MOOTW’s duality – legitimizing peace abroad while embedding power at home – explains its utility and its danger. What appears as competence can become a cover for consolidation.
The Politics of Professionalism
MOOTW is so politically attractive because it masks power as professionalism. It offers a narrative in which militaries appear not as political actors but as reliable public servants – disciplined, efficient, and above the fray of partisan squabbles. Governments can deploy the military in peacetime without invoking a state of emergency, and citizens can welcome military involvement without acknowledging its long-term institutional implications. Soldiers laying asphalt or delivering aid seem to embody a national ethos of duty and order. Especially in countries where civilian institutions are seen as corrupt, fragmented, or incapable, military actors enjoy a comparative advantage in legitimacy, if not legality.
But this image of competence is often constructed and strategically deployed. What appears apolitical is often deeply political. As Muhamad Haripin demonstrated in the Indonesian context, MOOTW has not depoliticized the armed forces; it has reauthorized their presence through legal and bureaucratic means.

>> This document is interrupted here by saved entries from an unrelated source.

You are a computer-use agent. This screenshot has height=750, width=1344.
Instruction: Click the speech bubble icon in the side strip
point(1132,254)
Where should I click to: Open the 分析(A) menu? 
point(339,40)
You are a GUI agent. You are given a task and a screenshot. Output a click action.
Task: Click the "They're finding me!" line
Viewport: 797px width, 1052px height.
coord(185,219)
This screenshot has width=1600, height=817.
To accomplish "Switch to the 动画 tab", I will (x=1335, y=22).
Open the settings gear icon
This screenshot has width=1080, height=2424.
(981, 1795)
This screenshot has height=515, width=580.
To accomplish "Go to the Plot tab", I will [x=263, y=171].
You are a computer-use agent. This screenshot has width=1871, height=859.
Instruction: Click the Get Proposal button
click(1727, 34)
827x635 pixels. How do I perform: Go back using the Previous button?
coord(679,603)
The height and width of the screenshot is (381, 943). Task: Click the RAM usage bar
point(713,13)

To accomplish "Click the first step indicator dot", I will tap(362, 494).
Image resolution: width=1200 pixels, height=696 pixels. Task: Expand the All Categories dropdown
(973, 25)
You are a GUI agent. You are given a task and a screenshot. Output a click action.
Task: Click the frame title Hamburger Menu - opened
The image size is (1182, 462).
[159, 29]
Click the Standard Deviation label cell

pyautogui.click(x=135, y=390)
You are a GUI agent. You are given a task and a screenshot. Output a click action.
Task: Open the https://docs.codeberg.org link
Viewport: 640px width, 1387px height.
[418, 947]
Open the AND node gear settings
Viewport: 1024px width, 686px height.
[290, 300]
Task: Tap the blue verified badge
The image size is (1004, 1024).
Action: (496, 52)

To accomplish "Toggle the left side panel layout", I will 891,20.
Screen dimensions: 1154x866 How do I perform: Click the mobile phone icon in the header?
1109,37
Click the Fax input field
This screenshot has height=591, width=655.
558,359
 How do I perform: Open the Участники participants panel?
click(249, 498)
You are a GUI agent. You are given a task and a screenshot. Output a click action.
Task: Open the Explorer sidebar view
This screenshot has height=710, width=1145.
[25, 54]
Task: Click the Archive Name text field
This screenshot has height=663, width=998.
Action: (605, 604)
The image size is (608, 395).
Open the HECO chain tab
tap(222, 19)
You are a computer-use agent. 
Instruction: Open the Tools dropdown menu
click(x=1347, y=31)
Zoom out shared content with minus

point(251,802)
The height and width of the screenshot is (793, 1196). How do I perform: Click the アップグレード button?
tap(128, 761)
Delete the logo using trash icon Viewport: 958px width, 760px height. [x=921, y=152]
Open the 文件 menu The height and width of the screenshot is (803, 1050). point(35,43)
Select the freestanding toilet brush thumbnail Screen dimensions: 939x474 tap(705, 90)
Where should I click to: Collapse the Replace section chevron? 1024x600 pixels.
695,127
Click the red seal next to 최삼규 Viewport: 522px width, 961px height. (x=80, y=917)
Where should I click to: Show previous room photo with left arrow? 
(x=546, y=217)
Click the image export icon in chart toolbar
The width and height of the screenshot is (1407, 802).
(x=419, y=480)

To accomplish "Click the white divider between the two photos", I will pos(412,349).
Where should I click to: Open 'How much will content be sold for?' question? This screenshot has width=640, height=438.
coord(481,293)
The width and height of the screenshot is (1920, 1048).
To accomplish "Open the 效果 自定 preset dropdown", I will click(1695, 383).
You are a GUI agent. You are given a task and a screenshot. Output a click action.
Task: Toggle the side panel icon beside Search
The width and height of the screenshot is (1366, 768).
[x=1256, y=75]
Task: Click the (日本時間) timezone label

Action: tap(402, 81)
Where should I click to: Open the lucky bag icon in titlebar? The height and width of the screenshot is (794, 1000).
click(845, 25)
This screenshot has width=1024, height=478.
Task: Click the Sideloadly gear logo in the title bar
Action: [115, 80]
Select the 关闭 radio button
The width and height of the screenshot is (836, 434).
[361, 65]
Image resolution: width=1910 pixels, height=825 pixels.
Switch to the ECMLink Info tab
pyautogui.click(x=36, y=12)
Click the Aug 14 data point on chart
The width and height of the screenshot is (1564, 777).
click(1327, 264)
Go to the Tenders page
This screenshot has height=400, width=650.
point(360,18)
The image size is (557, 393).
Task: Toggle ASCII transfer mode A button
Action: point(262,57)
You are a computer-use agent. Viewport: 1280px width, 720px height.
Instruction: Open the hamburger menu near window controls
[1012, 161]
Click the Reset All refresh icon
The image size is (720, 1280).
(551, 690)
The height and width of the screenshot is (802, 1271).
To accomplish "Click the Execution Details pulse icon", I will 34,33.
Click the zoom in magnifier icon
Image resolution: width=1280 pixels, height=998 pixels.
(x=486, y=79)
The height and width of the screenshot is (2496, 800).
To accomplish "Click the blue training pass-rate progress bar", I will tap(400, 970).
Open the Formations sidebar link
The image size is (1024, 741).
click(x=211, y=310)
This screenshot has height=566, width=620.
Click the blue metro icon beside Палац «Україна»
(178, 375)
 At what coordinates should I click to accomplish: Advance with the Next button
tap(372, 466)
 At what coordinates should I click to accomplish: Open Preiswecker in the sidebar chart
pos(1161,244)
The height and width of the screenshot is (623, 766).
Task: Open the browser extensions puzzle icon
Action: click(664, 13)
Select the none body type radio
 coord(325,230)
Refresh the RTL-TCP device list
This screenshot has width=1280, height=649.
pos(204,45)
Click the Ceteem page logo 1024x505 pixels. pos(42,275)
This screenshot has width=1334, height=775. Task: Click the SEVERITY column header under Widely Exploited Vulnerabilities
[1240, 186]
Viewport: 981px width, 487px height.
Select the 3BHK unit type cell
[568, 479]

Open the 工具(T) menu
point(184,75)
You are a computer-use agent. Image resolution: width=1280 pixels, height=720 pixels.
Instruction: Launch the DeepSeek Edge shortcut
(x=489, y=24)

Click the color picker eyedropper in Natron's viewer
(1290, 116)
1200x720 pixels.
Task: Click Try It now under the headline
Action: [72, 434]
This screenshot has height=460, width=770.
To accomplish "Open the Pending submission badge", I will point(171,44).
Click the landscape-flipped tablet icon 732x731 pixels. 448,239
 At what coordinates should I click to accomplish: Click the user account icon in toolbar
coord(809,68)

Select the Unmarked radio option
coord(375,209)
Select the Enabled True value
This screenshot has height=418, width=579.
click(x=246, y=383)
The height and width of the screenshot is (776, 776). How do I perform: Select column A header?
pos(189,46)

The military’s territorial command system – established under Suharto’s authoritarian rule – allows the military to project influence at every administrative level; it did not fade with the end of Suharto’s authoritarian regime but was rebranded as essential to local resilience and rapid response. This shift has not been accompanied by equivalent investments in civilian capacity, meaning the military fills voids it has helped maintain.
Elsewhere in the region, similar patterns are emerging. In the Philippines, the armed forces’ involvement in development projects under “whole-of-nation” counterinsurgency approaches risks displacing local civilian governance. In South Korea, recent controversies over military surveillance and data-sharing with civilian ministries have raised concerns about institutional overreach. Although widely supported in Australia, the ADF’s growing role in disaster and pandemic response has prompted debate about whether such authority is appropriate for an institution with limited public accountability.
Thailand follows a similar logic. Military coups are routinely justified as acts of national correction necessary to restore stability and reset dysfunctional civilian rule. The Thai military’s framing of its repeated interventions as temporary, professional, and reluctant belies the long-standing reality of political tutelage. MOOTW-like justifications are implicit in the military’s rhetoric: the armed forces are not seizing power, they claim – they are safeguarding the state.
Even in more robust democracies, the illusion of military neutrality under MOOTW can be problematic. In the United States, the Department of Defense’s domestic deployments under Defense Support to Civil Authorities (DSCA) have increased in both frequency and scope. During natural disasters and the COVID-19 pandemic, military logistics and planning were essential. But as Jennifer Morrison and the RAND Corporation noted early on, expanding military roles in civil domains – even under conditions of consent – can weaken civilian initiative and delay reform. When the military becomes the go-to solution for everything from vaccine distribution to border surveillance, it subtly erodes incentives to build up independent, accountable civilian capacity.